(Recorded data)
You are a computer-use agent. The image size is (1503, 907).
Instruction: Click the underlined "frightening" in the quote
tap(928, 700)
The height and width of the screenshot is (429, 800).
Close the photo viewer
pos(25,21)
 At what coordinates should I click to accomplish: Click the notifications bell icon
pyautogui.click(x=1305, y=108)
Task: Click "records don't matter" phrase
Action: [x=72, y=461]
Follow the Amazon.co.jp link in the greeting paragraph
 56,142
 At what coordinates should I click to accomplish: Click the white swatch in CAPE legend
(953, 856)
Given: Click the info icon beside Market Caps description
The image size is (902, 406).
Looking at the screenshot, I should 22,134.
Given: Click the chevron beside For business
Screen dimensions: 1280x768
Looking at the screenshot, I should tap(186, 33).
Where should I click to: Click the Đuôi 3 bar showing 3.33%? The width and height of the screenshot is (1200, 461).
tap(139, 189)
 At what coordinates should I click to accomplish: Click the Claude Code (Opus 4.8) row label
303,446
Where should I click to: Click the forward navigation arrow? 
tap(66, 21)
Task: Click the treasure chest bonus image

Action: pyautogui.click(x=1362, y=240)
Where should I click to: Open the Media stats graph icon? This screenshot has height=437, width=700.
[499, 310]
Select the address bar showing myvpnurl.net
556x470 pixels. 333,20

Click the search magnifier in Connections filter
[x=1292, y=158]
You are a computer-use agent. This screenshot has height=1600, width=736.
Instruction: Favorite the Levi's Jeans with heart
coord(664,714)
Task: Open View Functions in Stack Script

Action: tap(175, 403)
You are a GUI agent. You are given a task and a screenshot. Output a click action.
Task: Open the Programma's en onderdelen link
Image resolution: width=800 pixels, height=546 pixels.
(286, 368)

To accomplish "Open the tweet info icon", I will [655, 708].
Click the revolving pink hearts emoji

## Required work
Pull out all lines in the data above that include "beside".

## Exercise response
Given: Click the info icon beside Market Caps description
Given: Click the chevron beside For business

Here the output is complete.